GIVEN RECORDS:
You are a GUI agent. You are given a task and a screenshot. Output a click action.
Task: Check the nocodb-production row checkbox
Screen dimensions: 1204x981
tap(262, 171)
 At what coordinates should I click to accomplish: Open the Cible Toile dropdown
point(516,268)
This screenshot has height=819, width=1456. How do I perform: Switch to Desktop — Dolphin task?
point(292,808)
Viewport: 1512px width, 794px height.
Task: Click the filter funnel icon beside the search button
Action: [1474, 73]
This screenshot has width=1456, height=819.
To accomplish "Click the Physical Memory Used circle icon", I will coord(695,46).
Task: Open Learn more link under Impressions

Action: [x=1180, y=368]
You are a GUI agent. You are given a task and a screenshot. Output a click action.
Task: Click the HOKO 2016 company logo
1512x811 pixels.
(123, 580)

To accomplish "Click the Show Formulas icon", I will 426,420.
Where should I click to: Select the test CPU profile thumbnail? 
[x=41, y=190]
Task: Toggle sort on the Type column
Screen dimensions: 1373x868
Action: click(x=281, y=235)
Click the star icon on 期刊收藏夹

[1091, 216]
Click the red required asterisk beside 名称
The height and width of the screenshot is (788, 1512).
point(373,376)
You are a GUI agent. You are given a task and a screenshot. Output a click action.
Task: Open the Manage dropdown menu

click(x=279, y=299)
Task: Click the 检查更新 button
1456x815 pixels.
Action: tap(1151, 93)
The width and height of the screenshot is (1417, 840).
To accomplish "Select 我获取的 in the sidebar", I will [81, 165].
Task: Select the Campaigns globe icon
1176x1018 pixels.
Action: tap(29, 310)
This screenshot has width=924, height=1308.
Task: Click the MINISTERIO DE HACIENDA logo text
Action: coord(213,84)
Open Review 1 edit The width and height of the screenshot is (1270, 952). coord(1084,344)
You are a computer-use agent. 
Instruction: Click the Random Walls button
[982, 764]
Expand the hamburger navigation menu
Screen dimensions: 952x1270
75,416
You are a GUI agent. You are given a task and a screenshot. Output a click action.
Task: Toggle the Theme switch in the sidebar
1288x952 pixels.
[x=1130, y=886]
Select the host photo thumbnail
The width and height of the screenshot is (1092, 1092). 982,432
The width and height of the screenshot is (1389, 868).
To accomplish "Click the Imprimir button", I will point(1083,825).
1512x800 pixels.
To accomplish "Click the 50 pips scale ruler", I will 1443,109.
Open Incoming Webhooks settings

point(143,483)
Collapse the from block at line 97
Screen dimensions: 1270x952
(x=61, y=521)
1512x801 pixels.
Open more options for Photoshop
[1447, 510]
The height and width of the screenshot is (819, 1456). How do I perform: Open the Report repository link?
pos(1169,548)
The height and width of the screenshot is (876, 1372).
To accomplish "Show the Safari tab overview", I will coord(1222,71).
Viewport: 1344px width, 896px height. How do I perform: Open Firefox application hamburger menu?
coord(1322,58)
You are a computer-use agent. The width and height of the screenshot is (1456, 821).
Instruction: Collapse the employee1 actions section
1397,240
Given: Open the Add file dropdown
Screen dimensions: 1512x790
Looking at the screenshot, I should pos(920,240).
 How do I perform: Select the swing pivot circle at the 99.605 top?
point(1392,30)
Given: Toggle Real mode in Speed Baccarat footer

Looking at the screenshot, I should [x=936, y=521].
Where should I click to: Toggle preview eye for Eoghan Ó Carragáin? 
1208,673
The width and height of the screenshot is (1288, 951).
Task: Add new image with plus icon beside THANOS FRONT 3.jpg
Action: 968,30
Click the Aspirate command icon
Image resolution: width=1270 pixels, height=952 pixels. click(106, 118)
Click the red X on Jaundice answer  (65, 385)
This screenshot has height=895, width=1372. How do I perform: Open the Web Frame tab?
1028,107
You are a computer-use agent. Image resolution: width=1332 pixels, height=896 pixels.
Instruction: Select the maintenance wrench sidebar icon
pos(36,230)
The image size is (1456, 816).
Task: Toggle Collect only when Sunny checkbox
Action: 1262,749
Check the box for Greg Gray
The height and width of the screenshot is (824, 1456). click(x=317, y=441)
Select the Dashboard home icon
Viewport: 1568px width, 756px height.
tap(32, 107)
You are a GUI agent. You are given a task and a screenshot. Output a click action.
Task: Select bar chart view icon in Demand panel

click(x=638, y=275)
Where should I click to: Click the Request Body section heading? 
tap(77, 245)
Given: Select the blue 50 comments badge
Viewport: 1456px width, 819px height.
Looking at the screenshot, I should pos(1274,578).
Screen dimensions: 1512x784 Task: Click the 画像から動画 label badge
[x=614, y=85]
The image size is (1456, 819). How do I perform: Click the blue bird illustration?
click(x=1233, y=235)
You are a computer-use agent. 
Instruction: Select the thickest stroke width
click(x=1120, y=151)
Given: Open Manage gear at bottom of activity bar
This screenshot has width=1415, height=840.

TO DO: Write the records again exactly as they stand.

THE ANSWER:
You are a GUI agent. You are given a task and a screenshot. Output a click action.
Task: Check the nocodb-production row checkbox
Screen dimensions: 1204x981
tap(262, 171)
 At what coordinates should I click to accomplish: Open the Cible Toile dropdown
point(516,268)
This screenshot has height=819, width=1456. How do I perform: Switch to Desktop — Dolphin task?
point(292,808)
Viewport: 1512px width, 794px height.
Task: Click the filter funnel icon beside the search button
Action: [1474, 73]
This screenshot has width=1456, height=819.
To accomplish "Click the Physical Memory Used circle icon", I will coord(695,46).
Task: Open Learn more link under Impressions

Action: [x=1180, y=368]
You are a GUI agent. You are given a task and a screenshot. Output a click action.
Task: Click the HOKO 2016 company logo
1512x811 pixels.
(123, 580)

To accomplish "Click the Show Formulas icon", I will 426,420.
Where should I click to: Select the test CPU profile thumbnail? 
[x=41, y=190]
Task: Toggle sort on the Type column
Screen dimensions: 1373x868
Action: click(x=281, y=235)
Click the star icon on 期刊收藏夹

[1091, 216]
Click the red required asterisk beside 名称
The height and width of the screenshot is (788, 1512).
point(373,376)
You are a GUI agent. You are given a task and a screenshot. Output a click action.
Task: Open the Manage dropdown menu

click(x=279, y=299)
Task: Click the 检查更新 button
1456x815 pixels.
Action: tap(1151, 93)
The width and height of the screenshot is (1417, 840).
To accomplish "Select 我获取的 in the sidebar", I will [81, 165].
Task: Select the Campaigns globe icon
1176x1018 pixels.
Action: tap(29, 310)
This screenshot has width=924, height=1308.
Task: Click the MINISTERIO DE HACIENDA logo text
Action: coord(213,84)
Open Review 1 edit The width and height of the screenshot is (1270, 952). coord(1084,344)
You are a computer-use agent. 
Instruction: Click the Random Walls button
[982, 764]
Expand the hamburger navigation menu
Screen dimensions: 952x1270
75,416
You are a GUI agent. You are given a task and a screenshot. Output a click action.
Task: Toggle the Theme switch in the sidebar
1288x952 pixels.
[x=1130, y=886]
Select the host photo thumbnail
The width and height of the screenshot is (1092, 1092). 982,432
The width and height of the screenshot is (1389, 868).
To accomplish "Click the Imprimir button", I will point(1083,825).
1512x800 pixels.
To accomplish "Click the 50 pips scale ruler", I will 1443,109.
Open Incoming Webhooks settings

point(143,483)
Collapse the from block at line 97
Screen dimensions: 1270x952
(x=61, y=521)
1512x801 pixels.
Open more options for Photoshop
[1447, 510]
The height and width of the screenshot is (819, 1456). How do I perform: Open the Report repository link?
pos(1169,548)
The height and width of the screenshot is (876, 1372).
To accomplish "Show the Safari tab overview", I will coord(1222,71).
Viewport: 1344px width, 896px height. How do I perform: Open Firefox application hamburger menu?
coord(1322,58)
You are a computer-use agent. The width and height of the screenshot is (1456, 821).
Instruction: Collapse the employee1 actions section
1397,240
Given: Open the Add file dropdown
Screen dimensions: 1512x790
Looking at the screenshot, I should pos(920,240).
 How do I perform: Select the swing pivot circle at the 99.605 top?
point(1392,30)
Given: Toggle Real mode in Speed Baccarat footer

Looking at the screenshot, I should [x=936, y=521].
Where should I click to: Toggle preview eye for Eoghan Ó Carragáin? 
1208,673
The width and height of the screenshot is (1288, 951).
Task: Add new image with plus icon beside THANOS FRONT 3.jpg
Action: 968,30
Click the Aspirate command icon
Image resolution: width=1270 pixels, height=952 pixels. click(106, 118)
Click the red X on Jaundice answer  (65, 385)
This screenshot has height=895, width=1372. How do I perform: Open the Web Frame tab?
1028,107
You are a computer-use agent. Image resolution: width=1332 pixels, height=896 pixels.
Instruction: Select the maintenance wrench sidebar icon
pos(36,230)
The image size is (1456, 816).
Task: Toggle Collect only when Sunny checkbox
Action: 1262,749
Check the box for Greg Gray
The height and width of the screenshot is (824, 1456). click(x=317, y=441)
Select the Dashboard home icon
Viewport: 1568px width, 756px height.
tap(32, 107)
You are a GUI agent. You are given a task and a screenshot. Output a click action.
Task: Select bar chart view icon in Demand panel

click(x=638, y=275)
Where should I click to: Click the Request Body section heading? 
tap(77, 245)
Given: Select the blue 50 comments badge
Viewport: 1456px width, 819px height.
Looking at the screenshot, I should pos(1274,578).
Screen dimensions: 1512x784 Task: Click the 画像から動画 label badge
[x=614, y=85]
The image size is (1456, 819). How do I perform: Click the blue bird illustration?
click(x=1233, y=235)
You are a computer-use agent. 
Instruction: Select the thickest stroke width
click(x=1120, y=151)
Given: Open Manage gear at bottom of activity bar
This screenshot has width=1415, height=840.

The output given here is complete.